Magie


Magie

Stéphane MALLARMÉ

Huÿsmans se plut, dans une œuvre de portée infiniment autre que fournir des documents même extraordinaires (comparaison entre la magnificence en le mal, d’âmes, au xve siècle, et nous) à dénoncer le bizarre attardement, au Paris actuel, de la démonialité. Le moyen âge, incubatoire : tout depuis, alliage, avec l’antique, pour composer cette vaine, perplexe, nous échappant, modernité — outre la législation pétrifiée romaine stagne une religion, celle des cathédrales, parallèlement. Fermer les yeux, ne peut ne voir, régentant la cité comme au temps défunt, l’accroupie en le dégagement mystérieux de ses ailes, ombre de Notre-Dame.

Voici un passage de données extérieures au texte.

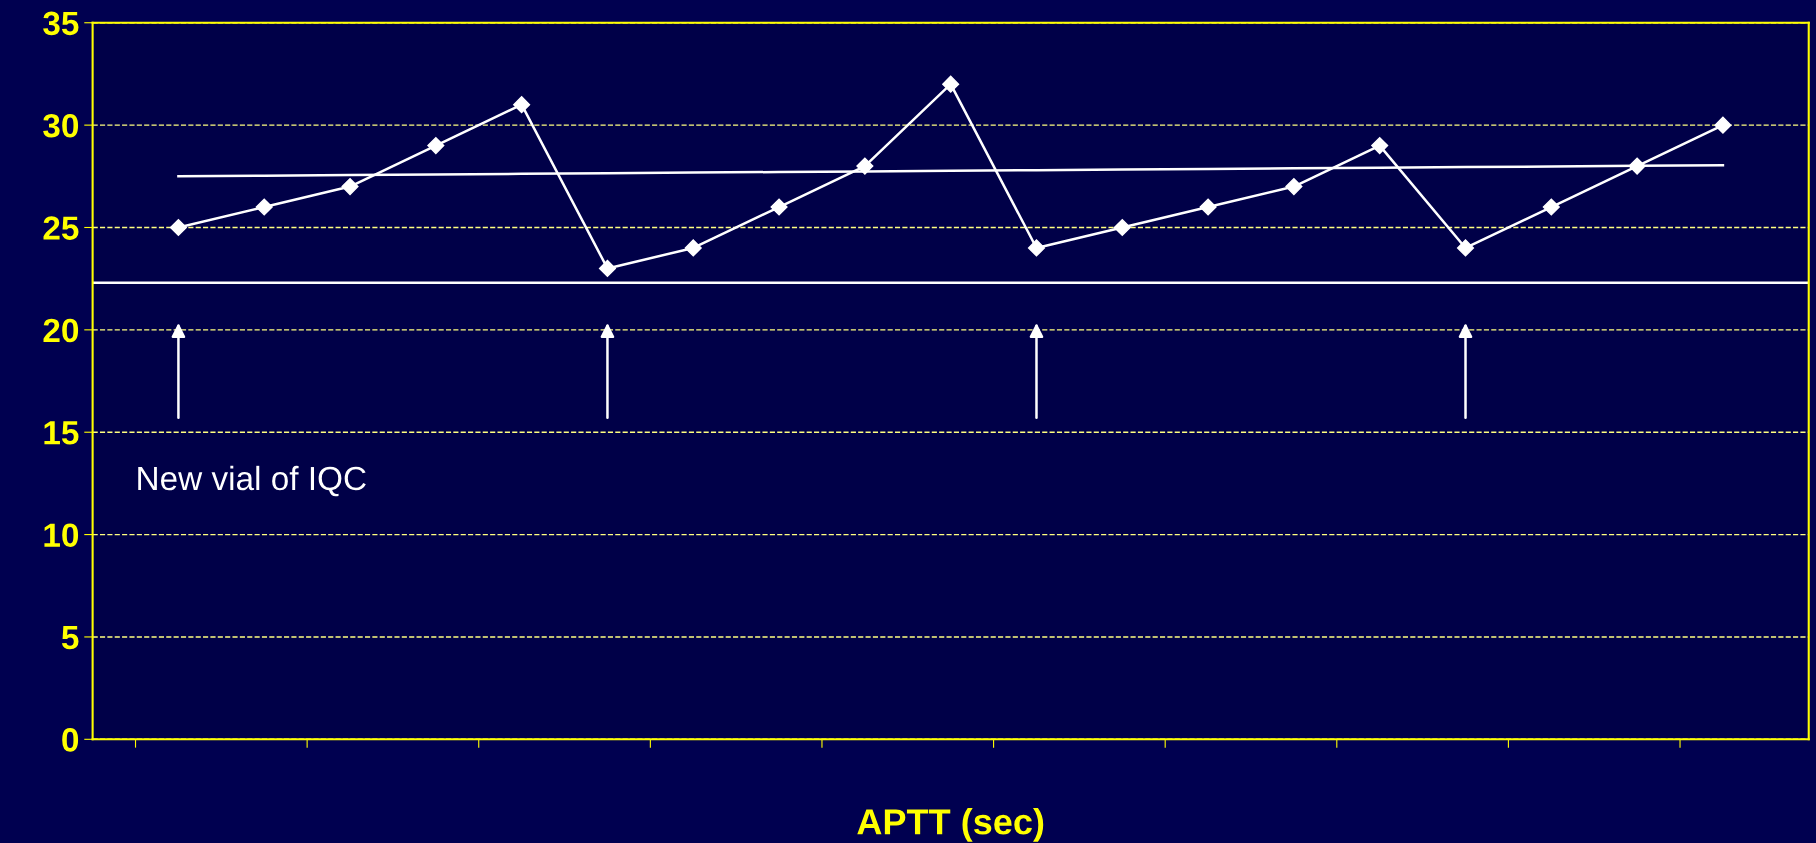  I want to click on y-tick-label: 0, so click(70, 740).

Le sabbat, dessous, conduit par la bande restaurée des gargouilles et des figures infâmes, refuse de choir.

Un public, soustrait au recensement, éprouve du goût pour des pratiques, ici, que le maintien, à la cour papale, d’une charge en vue de les confondre, désigne comme vivaces. Hébétude fouettée de blasphème, cette messe-noire mondaine se propage, certes, à la littérature, un objet d’étude ou critique.

Quelque déférence, mieux, envers le laboratoire éteint du grand œuvre, consisterait à reprendre, sans fourneau, les manipulations, poisons, refroidis autrement qu’en pierreries, pour continuer par la simple intelligence. Comme il n’existe d’ouvert à la recherche mentale que deux voies, en tout, où bifurque notre besoin, à savoir l’esthétique d’une part et aussi l’économie politique : c’est, de cette visée dernière, principalement, que l’alchimie fut le glorieux, hâtif et trouble précurseur. Tout ce qui à même, pur, comme faute d’un sens, avant l’apparition, maintenant de la foule, doit être restitué au domaine social. La pierre nulle, qui rêve l’or, dite philosophale : mais elle annonce, dans la finance, le futur crédit, précédant le capital ou le réduisant à l’humilité de monnaie ! Avec quel désordre se cherche cela, autour de nous et que peu compris ! Il me gêne presque de proférer ces vérités impliquant de nets, prodigieux transferts de songe, ainsi, cursivement et à perte.

Neuve, presque involontaire une piété de la science ne néglige rien qui hanta son commencement grandiose et puéril : cet appareil de chimère signifiant pour le littérateur des titres solitaires innés, vaut, comme musée ; mais ramener son âme à la virginité de la feuille de papier, n’y installe de blason. Je dis qu’existe entre les vieux procédés et le sortilège, que restera la poésie, une parité secrète ; je l’énonce ici et peut-être personnellement me suis-je complu à le marquer, par des essais, dans une mesure qui a outrepassé l’aptitude à en jouir consentie par mes contemporains. Évoquer, dans une ombre exprès, l’objet tu, par des mots allusifs, jamais directs, se réduisant à du silence égal, comporte tentative proche de créer : vraisemblable dans la limite de l’idée uniquement mise en jeu par l’enchanteur de lettres jusqu’à ce que, certes, scintille, quelque illusion égale au regard. Le vers, trait incantatoire ! et, on ne déniera au cercle que perpétuellement ferme, ouvre la rime une similitude avec les ronds, parmi l’herbe, de la fée ou du magicien. Notre occupation le dosage subtil d’essences, délétères ou bonnes, les sentiments. Rien autrefois sorti, pour les illettrés, de l’artifice humain, seul, résumé en le livre ou qui flotterait imprudemment dehors au risque d’y volatiliser un semblant, aujourd’hui ne veut disparaître, du tout : mais regagnera les feuillets, par excellence suggestifs et dispensateurs du charme.

Coupable qui, sur cet art, avec cécité opèrera un dédoublement : ou en sépare, pour les réaliser dans une magie à côté, les délicieuses, pudiques — pourtant exprimables, métaphores.